Absolutelyfabulous · 22/04/2011 11:01

See, I don't know ANY women like that Violethill. All my ( working and non-working) girlfriends are educated, intelligent and totally on the ball.

ArcticLemming · 22/04/2011 11:02

It's not just security for the woman - it's for the whole family. My DH had one of those all-consuming, highly paid jobs - and he was just as expendible in a recession as the next man. Luckily I had kept working (although financially didn't need to) otherwise we'd have been in a hideous situation.

Violethill · 22/04/2011 11:06

Ah you obviously mix in more educated circles abfab Grin

Seriously though, the statistics show that a frightening proportion of women a) do not have adequate provision and b) are not aware that they have inadequate provision

bitsyandbetty · 22/04/2011 11:07

It should be a joint decision.
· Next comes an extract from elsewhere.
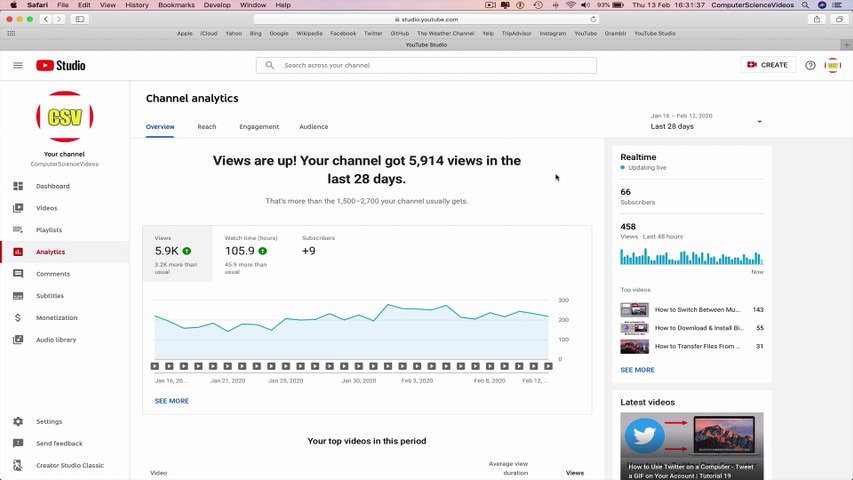
Task: Go to Monetization dollar icon
Action: pyautogui.click(x=18, y=318)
My DH's career has been affected because I work as he goes to work late so he can take the kids to school in the morning but he actually prefers being involved with the kids and is not really that into his career. Me working takes the pressure of him to be the main breadwinner. It would be easier for me if he went part-time as I earn more but I would never ask him to do that unless he really wanted to. Plus I like working reduced hours. It depends what works for you both. I could not be at home all the time especially if the kids were at school and like the independence of working. My SIL split up with her husband because he did not like her working and she resented being at home. For me that was not a healthy situation. My s's husband would like her to work but she knows he would not help with childcare or housework so refuses to and he has accepted it. Each to their own but I would never insist a partner stays at home or works as long as we can afford it.